Second, and more interestingly, the Onomatograph perverts the aesthetic of TV viewing. The patterns it produces are exact visual representations of sound -- hence the name -- but they have in themselves no more information than the original producers of the sounds included for purely audible purposes. The Onomatograph cannot be used to convey visual information designed as such: the Onomatographic experience is pleasant and intellectually stimulating, but cannot carry a message either overtly or covertly. This decoupling from the normal mode of viewing may encourage a more critical appreciation of the components of television per se. Then again, it may not. That's the trouble with cultural theory.

How To Build Your Own Onomatograph

The reader is actively encouraged to promote the production of Onomatographs: no copyright or intellectual property is sought by the manufacturers. Production is simple, fast and very cheap and can be effected with no more than wire cutters and a screwdriver: however, dangerously high voltages are present within TV sets and considerable caution must be exercised. It is not recommended that those completely unfamiliar with basic electronics attempt to produce an Onomatograph. The following instructions should be sufficient to allow a TV repair person, hardware jock or clued-up technician to produce an Onomatograph in a few minutes: others proceed at their own risk.

You will need two monochrome TV sets of similar tube size, tools for opening them up and some wire. A soldering iron is highly recommended. One set will be used as a donor for a part, and will not be usable for anything afterwards. The other set will become the Onomatograph; while it doesn't have to be working completely before the conversion it should at least be capable of displaying a picture, even if it's completely blank.

Safety glasses should be worn while working on the TVs' tubes.

First, make sure both sets are unplugged and haven't been on for a day or so. Those familiar with TV electronics can optionally discharge the EHT circuit using standard procedures -- if you don't know what those are, you're not going to be told here. Don't do it!

Unplug the socket from the base of the donor set's CRT. Then, loosen the deflection coil yoke assembly's compression screw and slide off the assembly -- this is often held in place with some form of adhesive or compressible tape wrapped around the tube's neck, and you may need to loosen this by gently rotating the yoke around the neck until it can be pulled off.

Unsolder or cut the cables that connect the donor yoke to the set. That's it for the donor, which can now be discarded.

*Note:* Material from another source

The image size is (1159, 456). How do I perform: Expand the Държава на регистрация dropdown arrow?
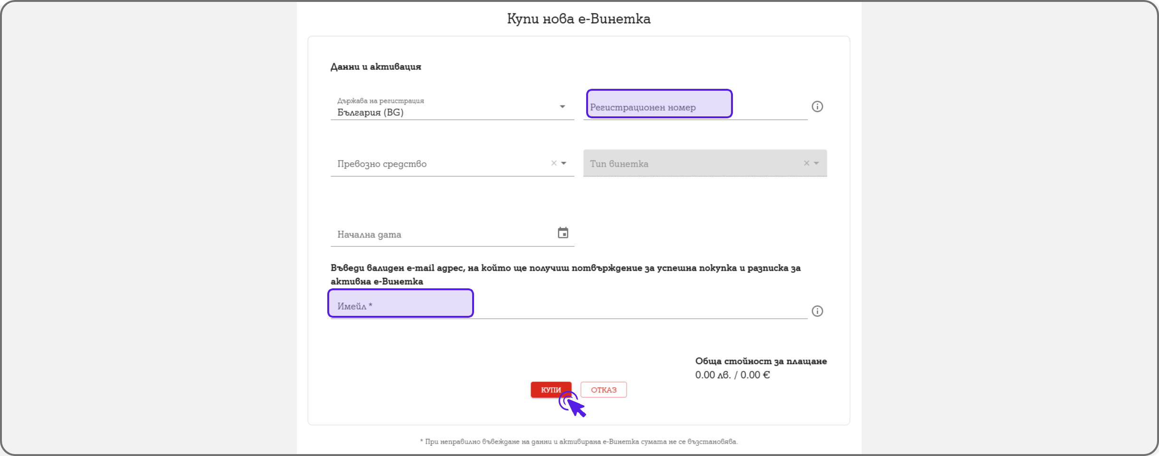562,107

In the Onomatograph, repeat the operation but don't disconnect the wires connecting the yoke to the rest of the electronics. The deflection coils are used in the high-voltage generation circuits, and can't be disconnected; instead, find a safe place within the set for the coils to rest making sure that they don't short against anything. Connect the signal input wires to the donor yoke; it should be obvious which of the four connections belong to which of the deflection coils, and as long as you can identify which wires are connected to these it's unimportant exactly how they're connected.

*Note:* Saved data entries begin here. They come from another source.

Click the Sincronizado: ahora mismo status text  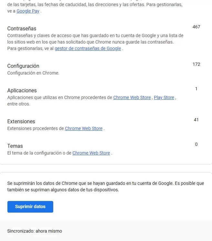pyautogui.click(x=35, y=231)
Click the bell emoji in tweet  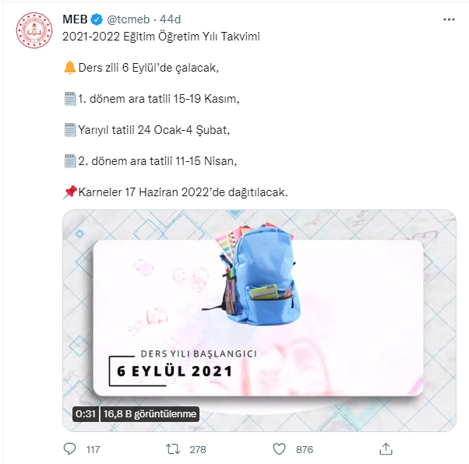click(70, 68)
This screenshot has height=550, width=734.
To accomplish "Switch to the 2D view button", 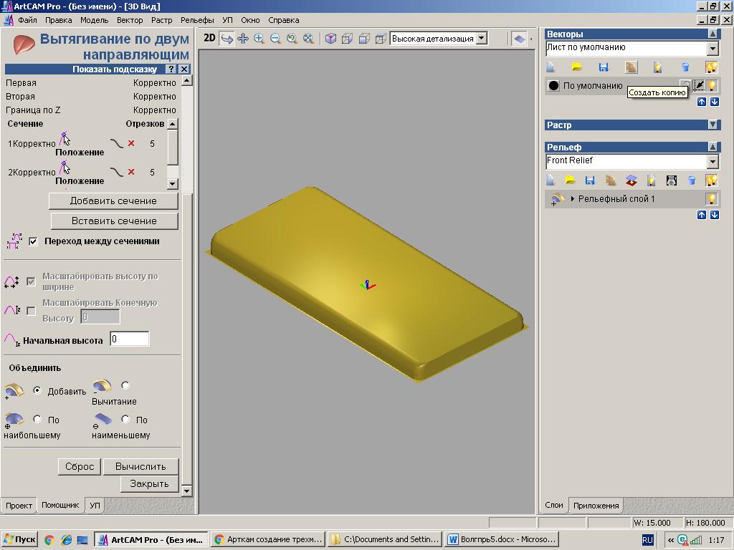I will pos(209,39).
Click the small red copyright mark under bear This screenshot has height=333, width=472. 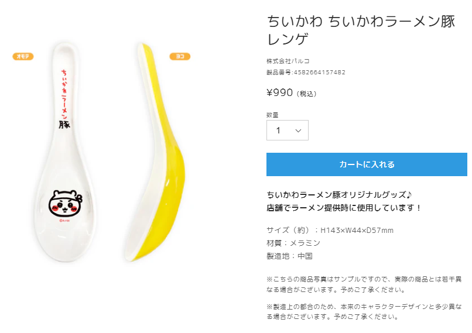65,221
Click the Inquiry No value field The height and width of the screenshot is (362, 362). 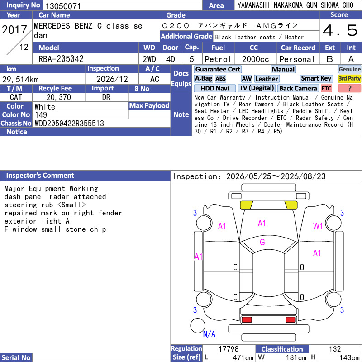click(x=122, y=6)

Slide the donor yoke onto the neck of the Onomatograph's tube, and tighten the compression clamp until it's no longer loose to the hand. Don't overdo it.

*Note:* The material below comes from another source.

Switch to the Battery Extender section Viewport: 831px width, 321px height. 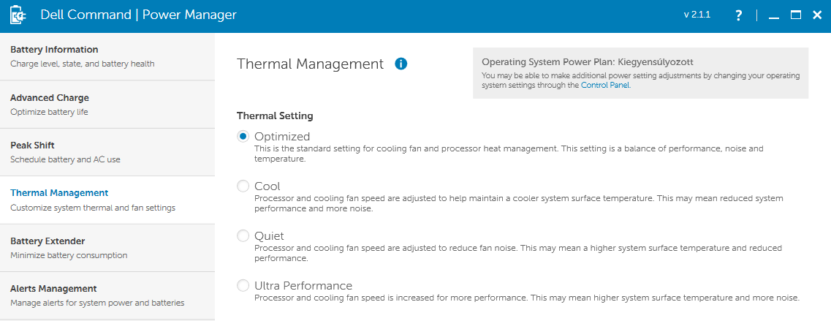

Thread the signal wire through the back of the set, either tying it to some secure part of the case or knotting it so it can't be pulled out. Reassemble the Onomatograph.

That's it!

Future Ideas

There are many possible modifications to the Onomatograph. A strobe signal could be fed to the brightness circuit to chop the beam, producing a wide variety of patterns; internal amplifiers and microphones could be fitted to produce a self-contained version; experiments could be carried out with colour sets. Computer types might like to program a soft version, using sound sampling software and fast graphics routines; alternatively, old computer monitors can be adapted in exactly the same way as old TV sets. There are too many unused monochrome monitors in the world, and not enough Onomatographs.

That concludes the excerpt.